WELLINGTON (Reuters) - New Zealand government ministers were heckled by protesters and their speeches drowned out by song on Monday as they arrived in the town of Waitangi for anniversary celebrations of the signing of New Zealand’s founding document, the Treaty of Waitangi.
Prime Minister Christopher Luxon and some coalition government ministers were welcomed by local Maori to the site of the signing in a traditional ceremony, but leaders of the two smaller government parties were interrupted by protesters displeased at moves to change indigenous policies.
During the welcome, or powhiri, Luxon's speech only went ahead after a Maori elder called for respect.
"I came here thinking we’d be challenged and there’d be a range of views around the table, around the conservation, which there was," Luxon told reporters. "I understand there are really big differences."
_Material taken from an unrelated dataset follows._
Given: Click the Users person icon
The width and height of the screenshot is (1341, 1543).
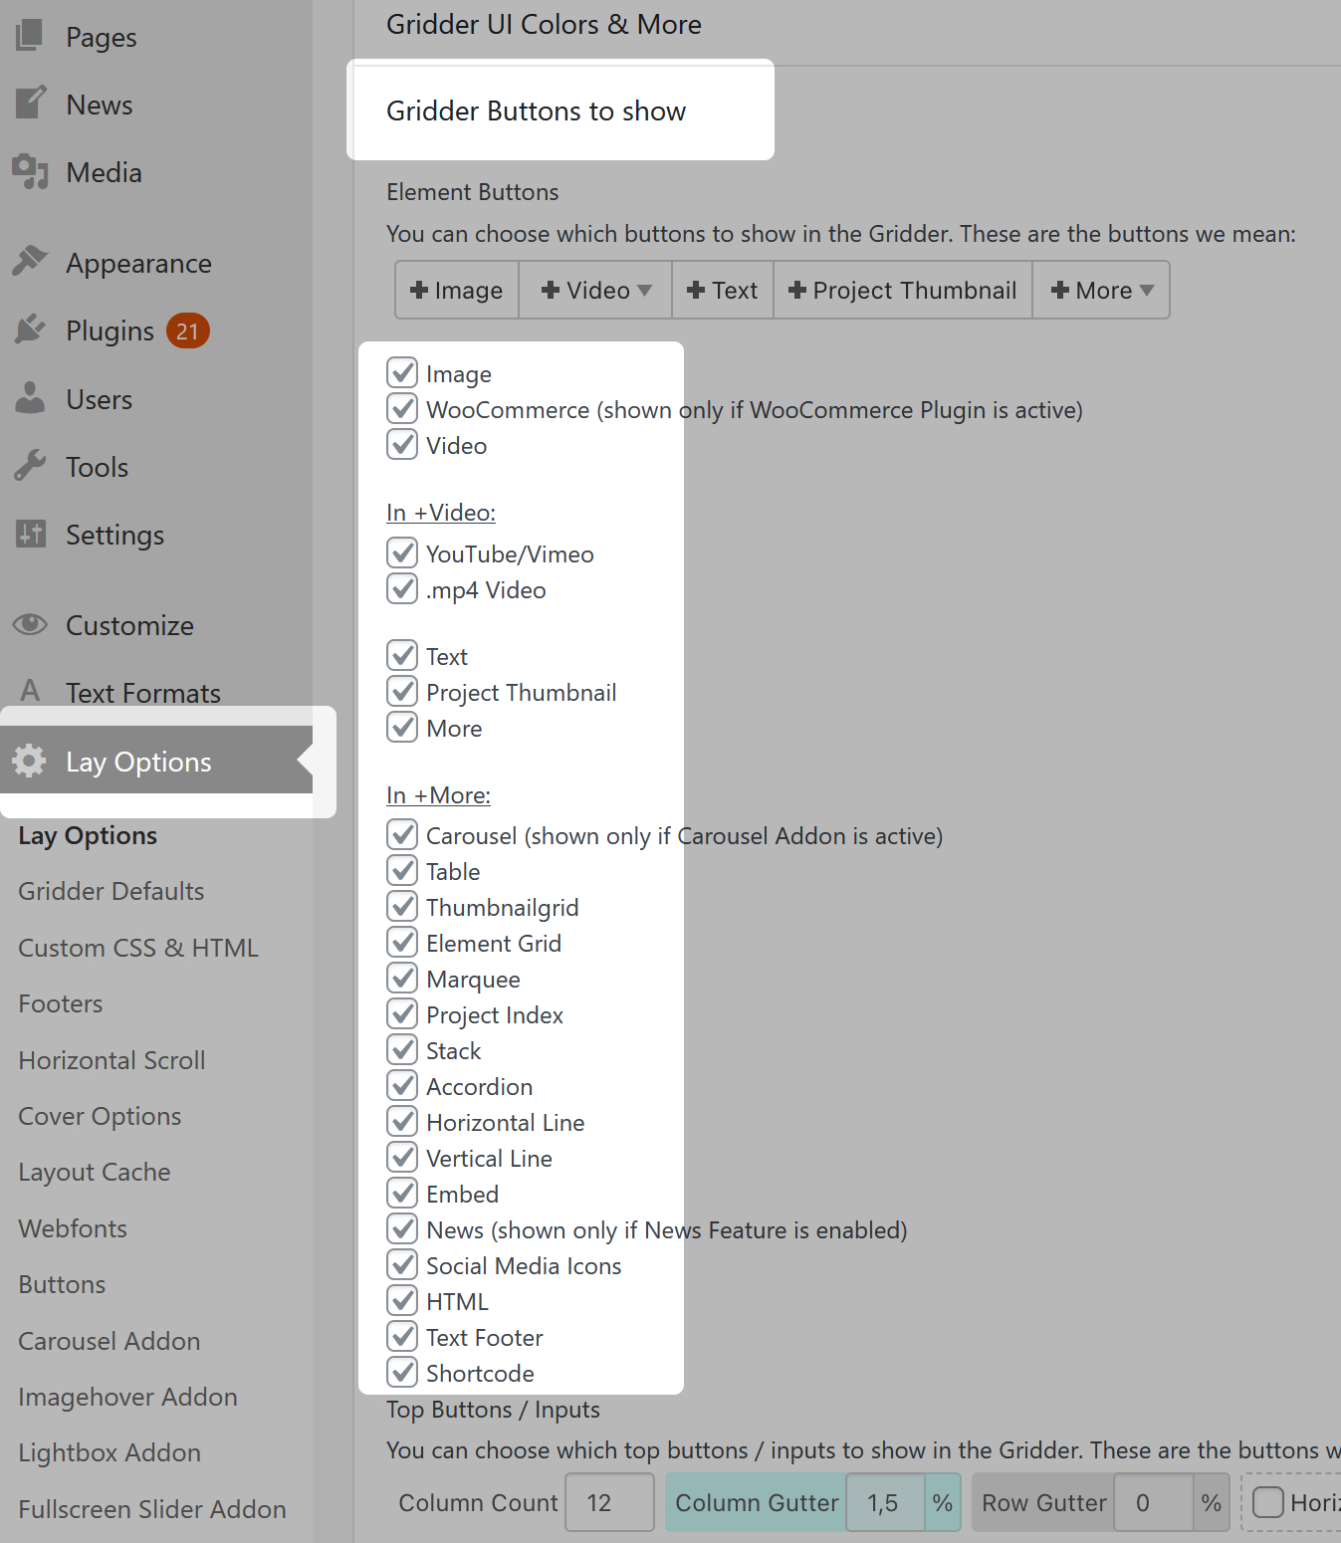Looking at the screenshot, I should point(30,398).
New Zealand's centre-right coalition is promising to undo policies of previous governments, particularly those promoting the official use of the Maori language and seeking to enhance Indigenous living standards and rights.
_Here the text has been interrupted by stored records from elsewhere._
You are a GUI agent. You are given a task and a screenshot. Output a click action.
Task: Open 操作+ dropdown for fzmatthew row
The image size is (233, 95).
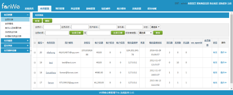[x=223, y=72]
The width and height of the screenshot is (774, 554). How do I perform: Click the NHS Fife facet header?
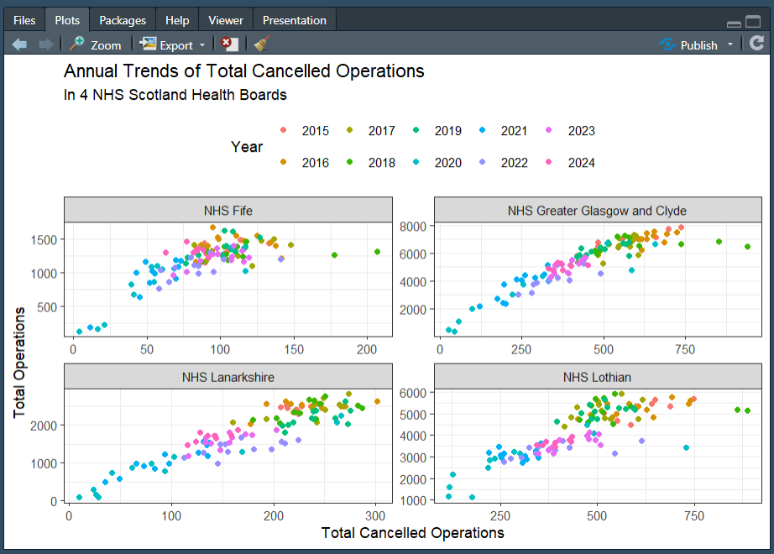(227, 210)
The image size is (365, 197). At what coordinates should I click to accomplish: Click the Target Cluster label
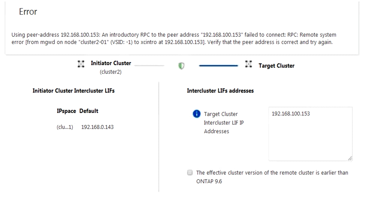click(276, 66)
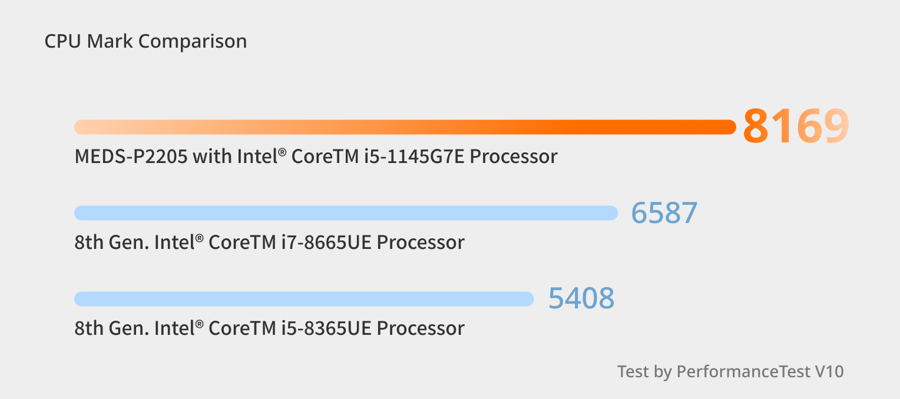This screenshot has width=900, height=399.
Task: Select the 8th Gen. text above i5-8365UE
Action: [111, 328]
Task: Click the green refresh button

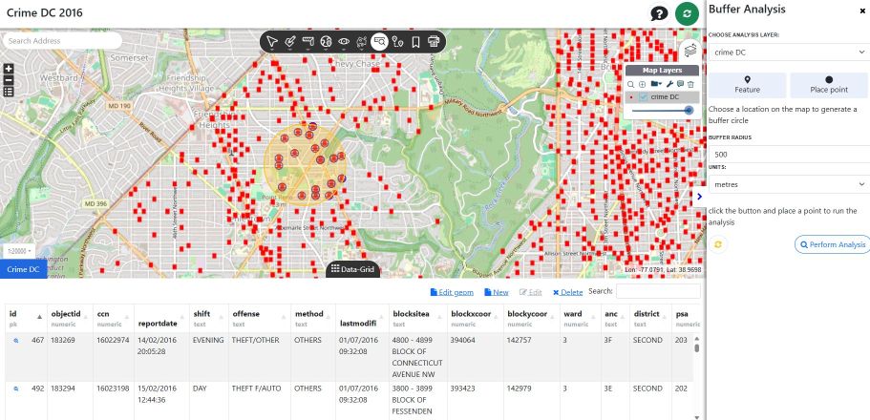Action: coord(687,13)
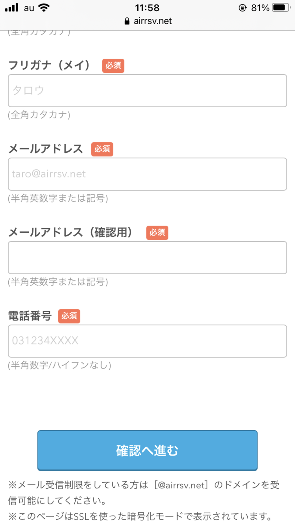Tap the rotation lock status icon
Image resolution: width=295 pixels, height=525 pixels.
click(242, 8)
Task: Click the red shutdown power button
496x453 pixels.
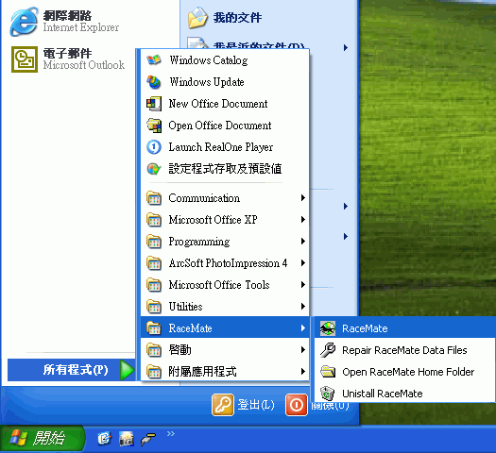Action: (x=297, y=405)
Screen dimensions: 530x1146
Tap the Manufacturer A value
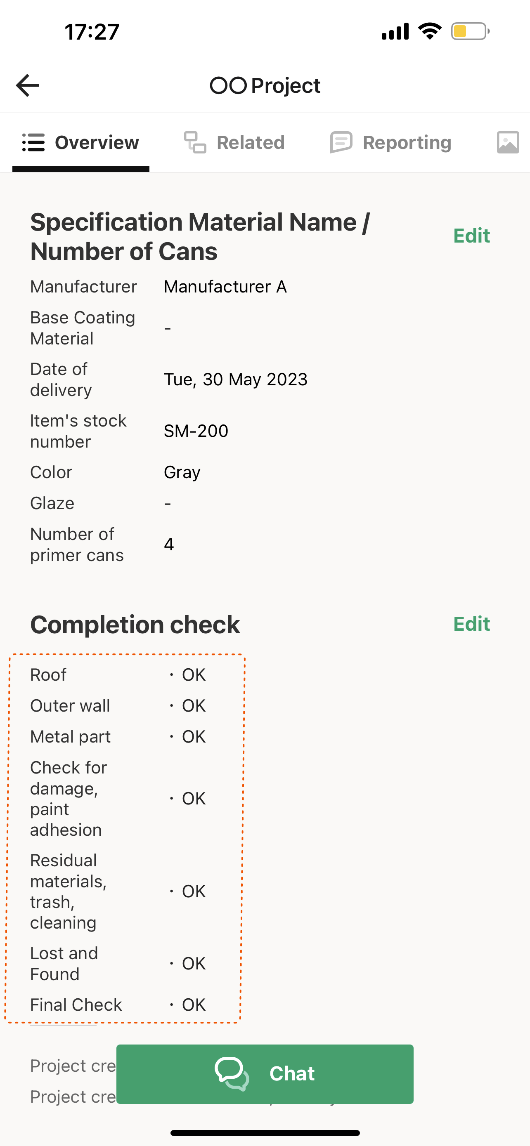click(x=225, y=287)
The government has also said it will introduce, but are not committed to passing, a bill that would reinterpret the Treaty of Waitangi.
Earlier on Monday, hundreds of protesters carrying white flags and holding plywood signs with the words Toitu Te Tiriti, or Honour the Treaty, arrived at the Waitangi venue.
Critics say the moves are the most significant step backward for Maori rights in decades, and some have taken legal action against the government to stop the policy changes.
Protests are planned for the main celebration day Feb. 6, marking the day in 1840 when the Treaty of Waitangi was first signed between the British Crown and more than 500 Maori chiefs.
Organiser are expecting upwards of 60,000 people to attend Waitangi Day events, which started on Saturday making it the biggest event since the 150-year celebrations in 1990.
Protest has long been part of Waitangi celebrations and in 1995 official events had to be cancelled due to anger over government policies. In 2016, a minister was struck in the face by a dildo thrown by a woman protesting a trade agreement.